Il software stà prendendo sempre più spazio nella nostra società divendo centrale nelle attività legate alla cultura. Internet è diventata il principale veicolo di informazione e di comunicazione, e le funzionalità che i computer hanno, si estendono sempre più fino a diventare anche strumenti per fare arte.
Con questo intento è nato il software "Specchioriflesso" presentato sotto forma di installazione interattiva presso la sede del CSV di Aosta.
Il software utilizza un sistema appositamente programmato dal new media artist Riccardo Mantelli, in grado di riconoscere il volto dei passanti ripresi da una telecamera e di etichettarli prelevando da un database di termini. Questi termini o meglio tag (etichette) non nascono a caso ma dal materiale emerso dai workshop realizzati durante il progetto.
Principalmente si è trattato di rovesciare il ruolo del calcolatore che da semplice strumento di lavoro si è trasformato in un personaggio dalla personalità virtuale che giudica ed etichetta le persone che passeggiano per la strada.
La telecamera riprendendo i passanti che casualmente vi camminano davanti e rimandando immediatamente su uno schermo la loro immagine taggata, vale a dire accompagnata da un'etichetta, stereotipata e pregiudiziale intende incuriosire il passante facendolo riflettere inconsapevolmente sul processo di etichettatura, che molte volte viene messo in atto dalle persone in forma tanto aleatoria quanto quella della macchina.

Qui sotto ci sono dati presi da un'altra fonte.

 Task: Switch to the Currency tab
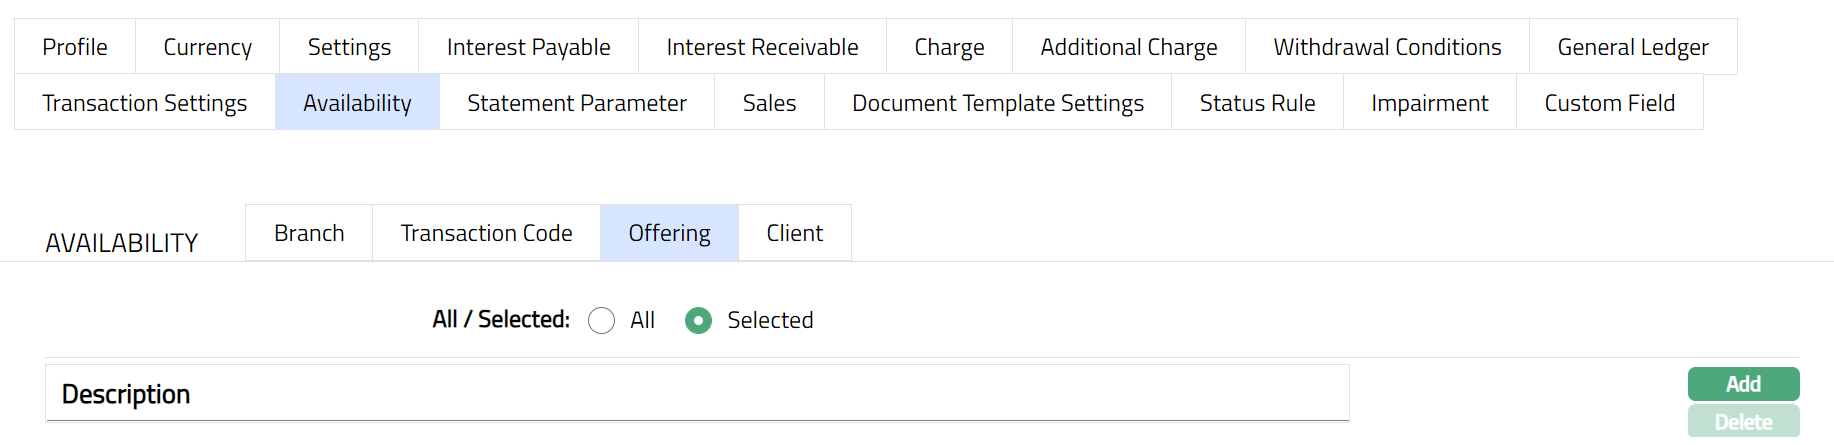tap(207, 47)
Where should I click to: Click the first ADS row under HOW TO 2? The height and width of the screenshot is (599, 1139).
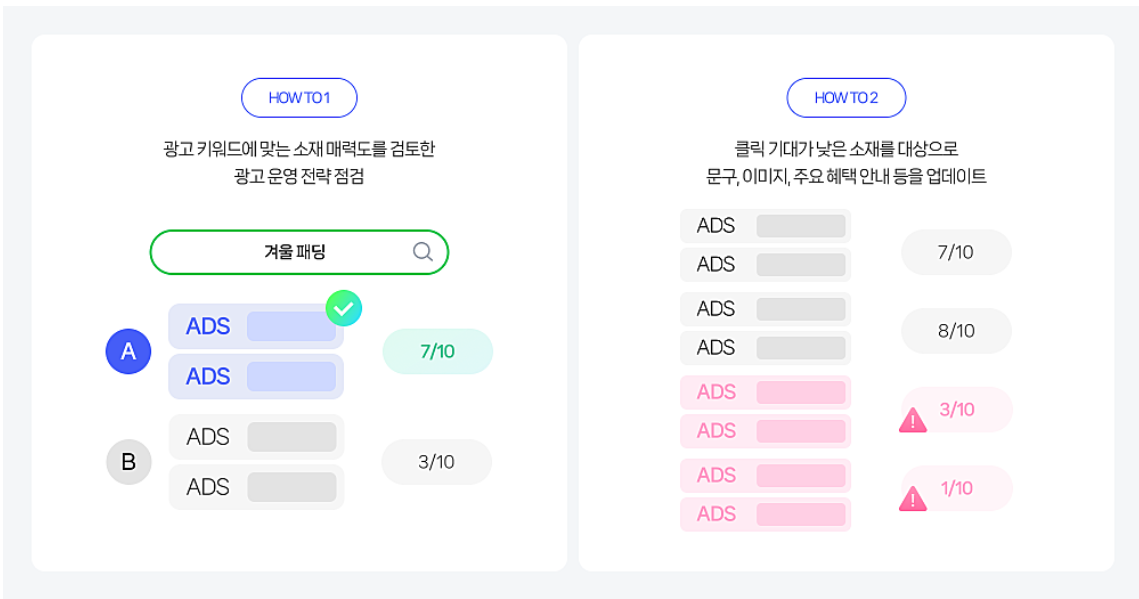[x=765, y=226]
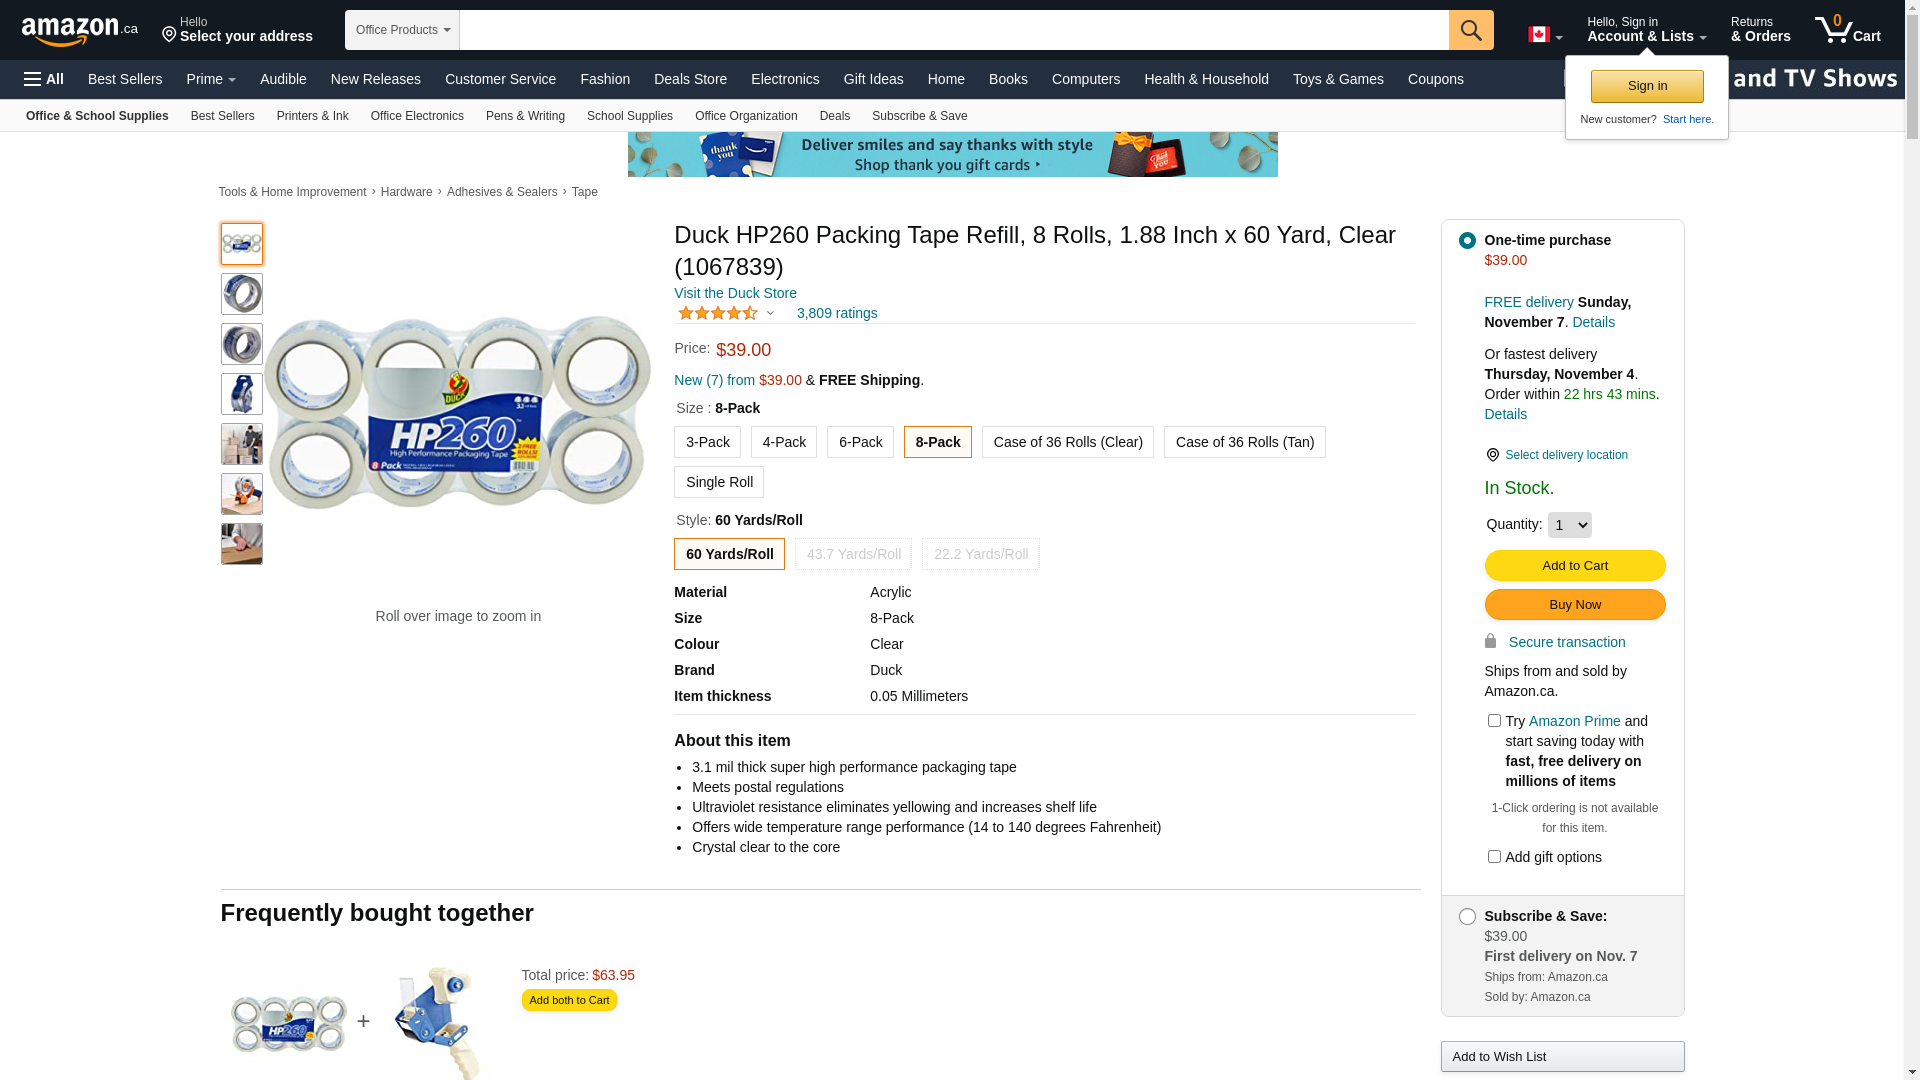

L'installazione "Specchioriflesso" vuole essere una provocazione, sorprendente e ironica, rivolta a tutti. Una provocazione che coinvolga direttamente e personalmente i cittadini, che li stupisca e li faccia sorridere, ma che al tempo stesso li porti a interrogarsi sulla nostra tendenza a etichettare (taggare) gli altri, e soprattutto gli Altri, e sulle modalità con cui lo facciamo.
Ci è sembrato importante agire "artisticamente" fuori da contesti tipici quali le gallerie, immergendo l'installazione dentro il mondo reale - lì dove il fenomeno dell'immigrazione è visibile, con tutto il suo corollario di pregiudizi, etichettature, diffidenze e discriminazioni.